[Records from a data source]
+ + +
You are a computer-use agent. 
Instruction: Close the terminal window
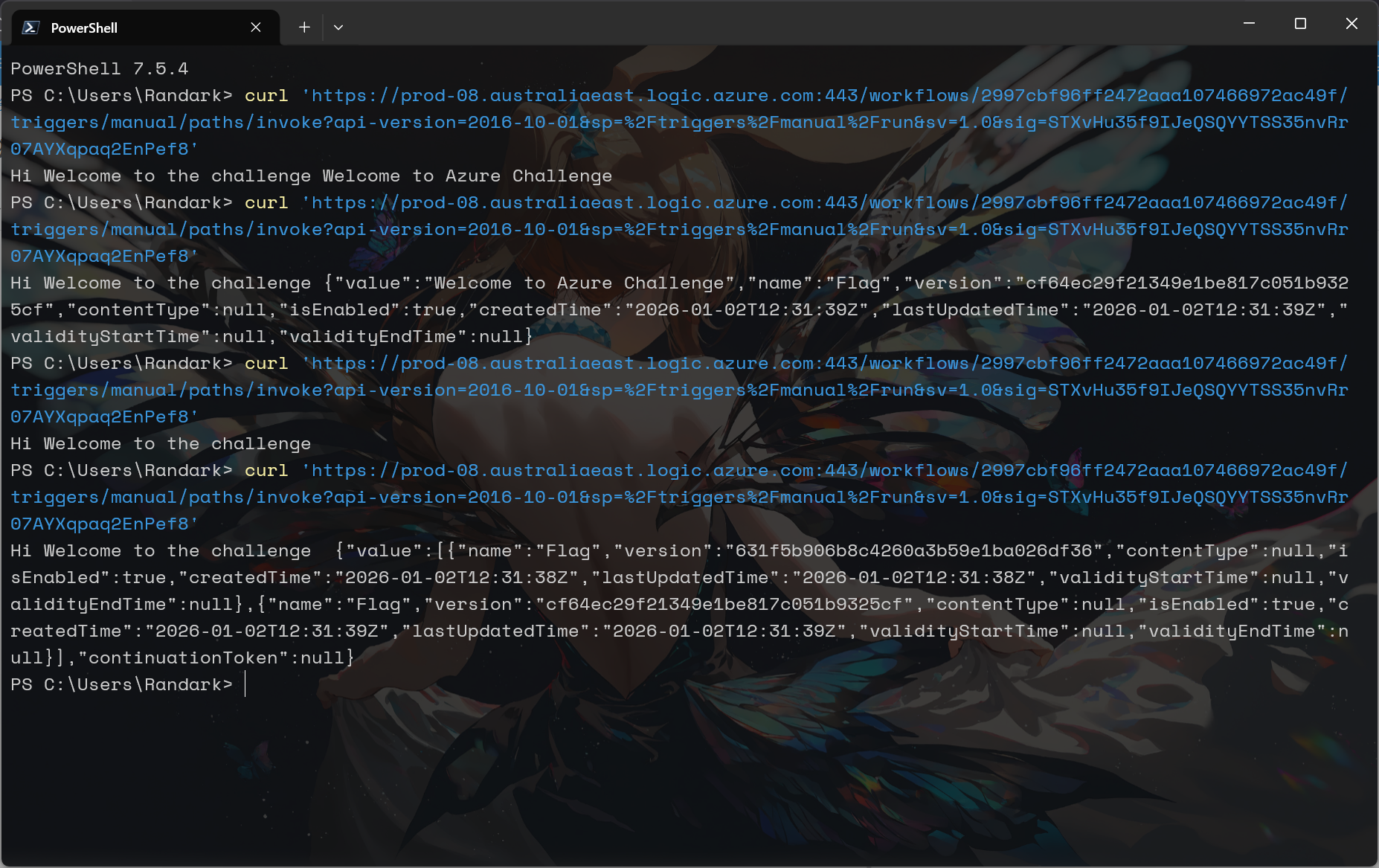point(1351,24)
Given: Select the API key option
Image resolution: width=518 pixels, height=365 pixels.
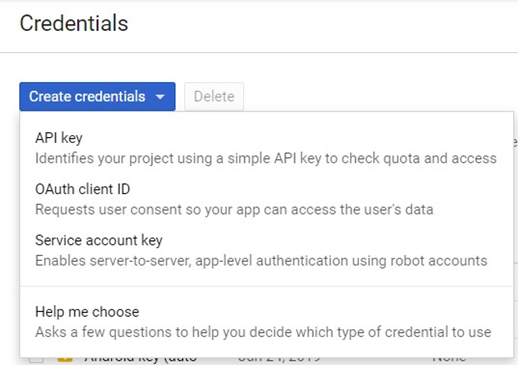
+ + +
* PROBLEM STATEMENT: Print the records exactly and omit all pictures.

* WRITTEN ANSWER:
You are a computer-use agent. 
Instruction: Close the terminal window
point(1351,24)
Given: Select the API key option
Image resolution: width=518 pixels, height=365 pixels.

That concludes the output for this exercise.